Comment

Comment on Do you think Google execs keep a secret un-enshittified version of their search engine and LLM?

TropicalDingdong@lemmy.world ⁨4⁩ ⁨months⁩ ago

This is really the fear we should all have. And I’ve wondered about this specifically in the case of Thiel, who seems quite off their rocker.

Some things we know.

Architectural, the underpinnings of LLM’s existed long before the modern crops. Attention is all you need is basic reading these days; Google literally invented transformers, but failed to create the first llm. This is important.

Modern LLM’s came through basically two aspects of scaling a transformer. First, massively scale the transformer. Second, massively scale the training dataset. This is what OpenAI did. What google missed was that the emergent properties of networks change with scale. But just scaling a large neural network alone isn’t enough. You need enough data to allow it to converge on interesting and useful features.

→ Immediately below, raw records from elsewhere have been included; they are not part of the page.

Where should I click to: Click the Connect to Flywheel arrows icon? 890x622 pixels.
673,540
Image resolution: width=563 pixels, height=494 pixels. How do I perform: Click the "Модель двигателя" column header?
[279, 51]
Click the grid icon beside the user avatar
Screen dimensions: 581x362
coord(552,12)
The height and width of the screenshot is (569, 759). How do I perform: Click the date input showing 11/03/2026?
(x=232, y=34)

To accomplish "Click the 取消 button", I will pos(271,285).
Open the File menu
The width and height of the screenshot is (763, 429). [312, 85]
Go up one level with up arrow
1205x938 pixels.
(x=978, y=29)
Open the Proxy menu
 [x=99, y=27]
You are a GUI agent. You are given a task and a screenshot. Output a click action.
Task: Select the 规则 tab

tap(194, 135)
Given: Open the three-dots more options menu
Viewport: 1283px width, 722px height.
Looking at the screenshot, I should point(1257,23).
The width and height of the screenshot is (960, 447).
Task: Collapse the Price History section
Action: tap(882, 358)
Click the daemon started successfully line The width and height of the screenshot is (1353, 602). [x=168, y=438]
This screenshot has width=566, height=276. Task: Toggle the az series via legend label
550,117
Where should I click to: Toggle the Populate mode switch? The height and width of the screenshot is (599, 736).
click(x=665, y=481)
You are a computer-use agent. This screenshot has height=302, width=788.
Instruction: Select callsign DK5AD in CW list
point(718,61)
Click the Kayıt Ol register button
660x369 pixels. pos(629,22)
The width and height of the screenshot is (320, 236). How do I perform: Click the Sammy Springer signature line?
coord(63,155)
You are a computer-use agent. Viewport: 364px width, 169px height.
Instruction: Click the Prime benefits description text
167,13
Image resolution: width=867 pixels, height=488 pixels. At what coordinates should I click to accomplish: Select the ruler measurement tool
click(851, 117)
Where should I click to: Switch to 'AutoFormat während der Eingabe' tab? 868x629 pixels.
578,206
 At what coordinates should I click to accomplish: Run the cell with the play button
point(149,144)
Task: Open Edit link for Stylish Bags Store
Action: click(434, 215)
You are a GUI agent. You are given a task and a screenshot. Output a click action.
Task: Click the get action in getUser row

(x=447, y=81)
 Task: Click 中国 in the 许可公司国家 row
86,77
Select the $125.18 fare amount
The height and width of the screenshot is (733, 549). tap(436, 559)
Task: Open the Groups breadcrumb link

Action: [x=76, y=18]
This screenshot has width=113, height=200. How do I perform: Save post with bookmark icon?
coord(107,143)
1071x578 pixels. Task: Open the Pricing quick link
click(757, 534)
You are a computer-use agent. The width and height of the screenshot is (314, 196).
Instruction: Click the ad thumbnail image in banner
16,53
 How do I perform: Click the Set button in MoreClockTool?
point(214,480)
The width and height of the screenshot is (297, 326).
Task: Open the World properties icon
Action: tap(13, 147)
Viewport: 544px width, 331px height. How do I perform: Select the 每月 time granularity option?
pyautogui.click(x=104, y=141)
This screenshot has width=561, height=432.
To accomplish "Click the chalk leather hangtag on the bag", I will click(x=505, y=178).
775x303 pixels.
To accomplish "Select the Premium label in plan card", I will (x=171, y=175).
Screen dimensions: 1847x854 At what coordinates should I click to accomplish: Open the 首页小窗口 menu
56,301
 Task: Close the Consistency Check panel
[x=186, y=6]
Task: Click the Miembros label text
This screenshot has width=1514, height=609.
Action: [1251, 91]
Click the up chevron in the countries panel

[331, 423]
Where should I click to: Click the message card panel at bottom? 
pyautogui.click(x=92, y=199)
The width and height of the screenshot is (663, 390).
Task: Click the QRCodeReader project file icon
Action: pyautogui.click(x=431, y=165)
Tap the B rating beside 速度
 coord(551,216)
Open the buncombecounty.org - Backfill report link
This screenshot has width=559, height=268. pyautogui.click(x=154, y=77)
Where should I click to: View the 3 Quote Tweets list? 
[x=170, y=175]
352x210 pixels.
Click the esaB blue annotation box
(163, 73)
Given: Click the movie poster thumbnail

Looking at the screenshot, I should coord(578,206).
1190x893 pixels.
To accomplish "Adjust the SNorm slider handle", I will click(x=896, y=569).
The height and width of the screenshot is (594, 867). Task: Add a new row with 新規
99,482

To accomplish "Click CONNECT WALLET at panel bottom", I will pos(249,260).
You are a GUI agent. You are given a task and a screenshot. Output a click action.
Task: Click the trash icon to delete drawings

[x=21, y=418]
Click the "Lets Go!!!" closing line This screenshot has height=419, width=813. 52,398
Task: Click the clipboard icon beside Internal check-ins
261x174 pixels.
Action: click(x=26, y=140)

On the first part, of scaling the network. This is basically what we’ve done so far, along with some cleverness around how training data is presented, to create improvements to existing generative models. Larger models, are basically better models. There is some nuance here but not much. There have been no new architecural improvements that have resulted in the kind of order of magnitude scaling in improvement we saw in the jump from lstm/GAN days, to transformers.

Now what we also know, is that its incredibly opaque what is actually presented to the public. Open source models, some are in the range of 100’s of billions of parameters Most aren’t that big. I have quen3-vl on my local machine, its 33 billion parameters. I think I’ve seen some 400b parameter models in the open source world, but I haven’t bothered downloading them because I can’t run them. We don’t actually know how many billion parameters models like Opus-4.5 or whatever shit stack OpenAI is sending out these days. Its probably in the range of 200b-500b, which we can infer based on the upper limits of what can fit on the most advanced server grade hardware. Beyond that, its MoE, multiple models on multiple GPU’s conferring results.

What we haven’t seen is any kind of stepwise, order of magnitude improvement since the 3.5-4 jump open AI made a few years ago. Its been very… iterative, which is to say, underwhelming, since 2023. Its very clear that an upper limit was reached and most of the improvements have been around QoL and nice engineering, but nothing has fundamentally or noticeably improved in terms of the underlying quality of these models. That is in and of itself interesting and there could be several explanations of this.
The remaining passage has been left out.